*GIVEN TASK*: Copy out each of the rows below word for word, leaving out the pictures.

*RECORDS FOR THIS TASK*:
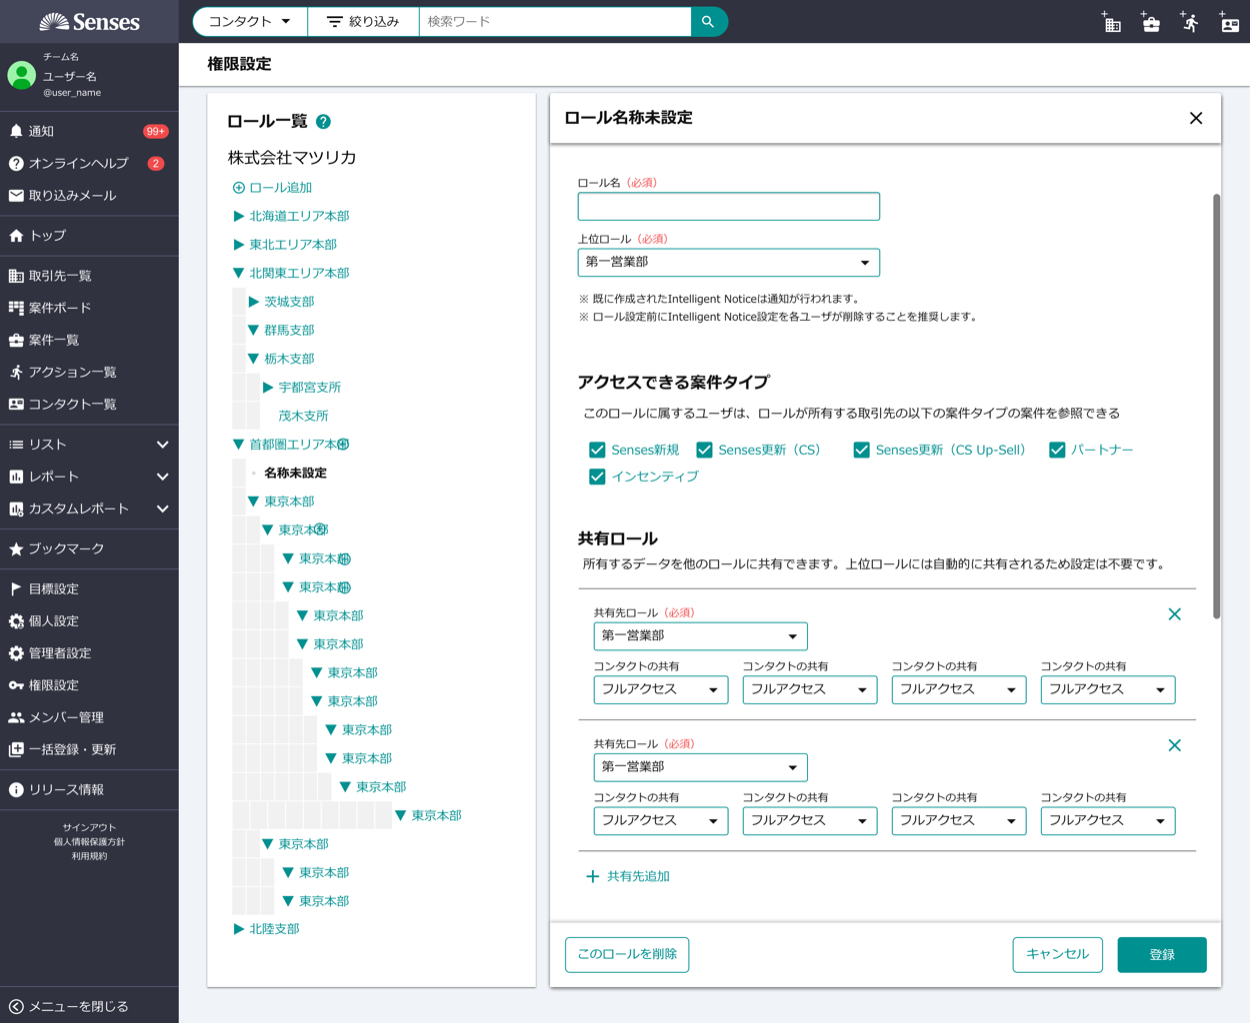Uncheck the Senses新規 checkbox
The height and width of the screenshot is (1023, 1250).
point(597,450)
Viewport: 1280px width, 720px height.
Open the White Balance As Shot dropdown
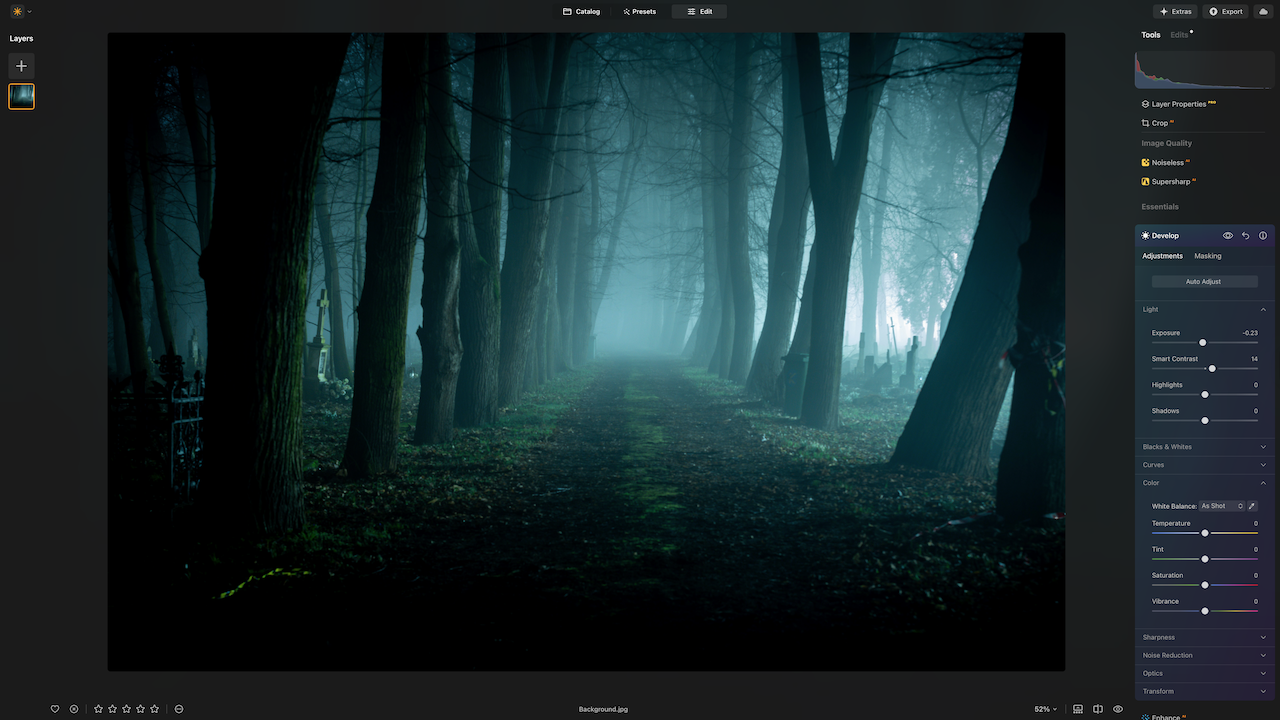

*WORKED ANSWER*:
Uncheck the Senses新規 checkbox
The height and width of the screenshot is (1023, 1250).
point(597,450)
Viewport: 1280px width, 720px height.
Open the White Balance As Shot dropdown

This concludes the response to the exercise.